Extracted records
========================
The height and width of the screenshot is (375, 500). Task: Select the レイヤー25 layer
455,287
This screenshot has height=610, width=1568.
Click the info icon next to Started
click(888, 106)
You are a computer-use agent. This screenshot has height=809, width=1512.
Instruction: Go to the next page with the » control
========================
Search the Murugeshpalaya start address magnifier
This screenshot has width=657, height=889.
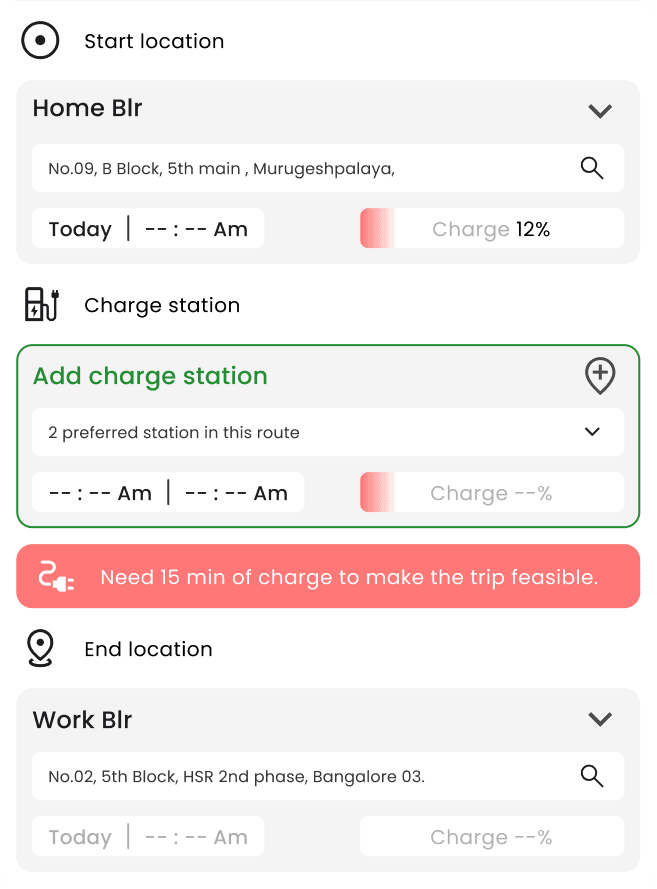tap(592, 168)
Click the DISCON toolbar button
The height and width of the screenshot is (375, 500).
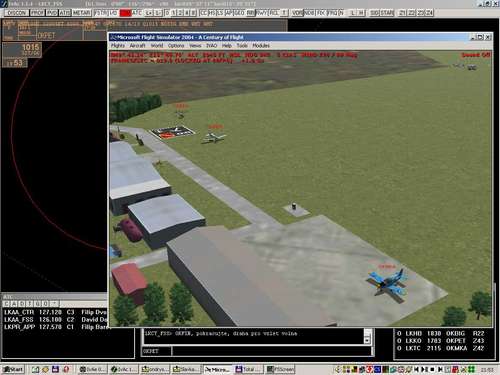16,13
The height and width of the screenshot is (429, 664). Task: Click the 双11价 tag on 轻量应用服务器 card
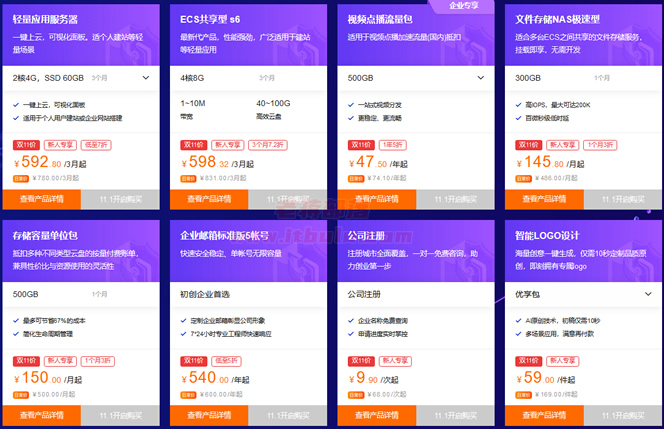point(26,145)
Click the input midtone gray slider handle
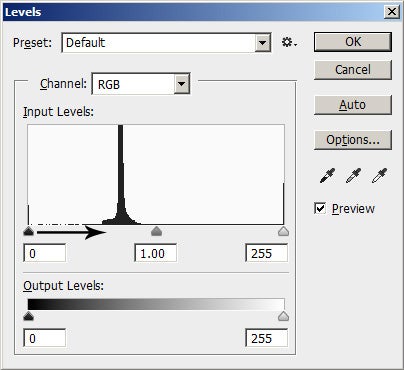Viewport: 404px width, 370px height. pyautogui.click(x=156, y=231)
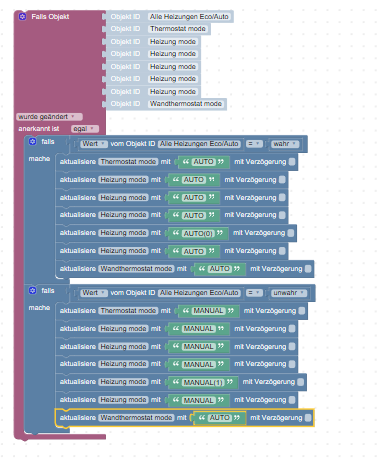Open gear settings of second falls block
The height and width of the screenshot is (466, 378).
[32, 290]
========================
● **What you have to do**:
Take the lines above from the one containing "Click the info icon next to Started" to the one containing "Instruction: Go to" and retype them exactly, both ends included, with nothing added.

● **Answer to this exercise**:
Click the info icon next to Started
click(888, 106)
You are a computer-use agent. This screenshot has height=809, width=1512.
Instruction: Go to the next page with the » control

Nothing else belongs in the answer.